A 40-year-old woman with a high body mass index (BMI) is 10 weeks pregnant. Which diagnostic tool is appropriate to suggest to her at this time? H. Biophysical profile I. Amniocentesis J. Maternal serum alpha-fetoprotein (MSAFP) K. Transvaginal ultrasound

*K. Transvaginal ultrasound* Rationale: A biophysical profile is a method of biophysical assessment of fetal well-being in the third trimester. An amniocentesis is performed after the fourteenth week of pregnancy. A MSAFP test is performed from week 15 to week 22 of the gestation (weeks 16 to 18 are ideal). An ultrasound is the method of biophysical assessment of the infant that is performed at this gestational age. Transvaginal ultrasound is especially useful for obese women whose thick abdominal layers cannot be penetrated adequately with the abdominal approach.

Nurses should be aware of the strengths and limitations of various biochemical assessments during pregnancy, including that: T. chorionic villus sampling (CVS) is becoming more popular because it provides early diagnosis. U. screening for maternal serum alpha-fetoprotein (MSAFP) levels is recommended only for women at risk for neural tube defects. V. percutaneous umbilical blood sampling (PUBS) is one of the quad-screen tests for Down syndrome. W. MSAFP is a screening tool only; it identifies candidates for more definitive procedures.

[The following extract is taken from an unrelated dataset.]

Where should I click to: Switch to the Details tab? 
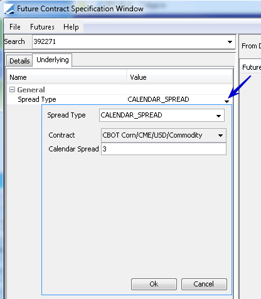point(19,61)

*W. MSAFP is a screening tool only; it identifies candidates for more definitive procedures.* Rationale: CVS does provide a rapid result, but it is declining in popularity because of advances in noninvasive screening techniques. MSAFP screening is recommended for all pregnant women. MSAFP, not PUBS, is part of the quad-screen tests for Down syndrome. This is correct. MSAFP is a screening tool, not a diagnostic tool. Further diagnostic testing is indicated after an abnormal MSAFP.

Prior to the patient undergoing amniocentesis, the most appropriate nursing intervention is to: X. administer RhoD immunoglobulin. Y. administer anticoagulant. Z. send the patient for a computed tomography (CT) scan before the procedure. AA. assure the mother that short-term radiation exposure is not harmful to the fetus.

*X. administer RhoD immunoglobulin.* Rationale: Because of the possibility of fetomaternal hemorrhage, administering RhoD immunoglobulin to the woman who is Rh negative is standard practice after an amniocentesis. Anticoagulants are not administered before amniocentesis as this would increase the risk of bleeding when the needle is inserted transabdominally. A CT is not required before amniocentesis, because the procedure is ultrasound guided. The mother is not exposed to radiation during amniocentesis.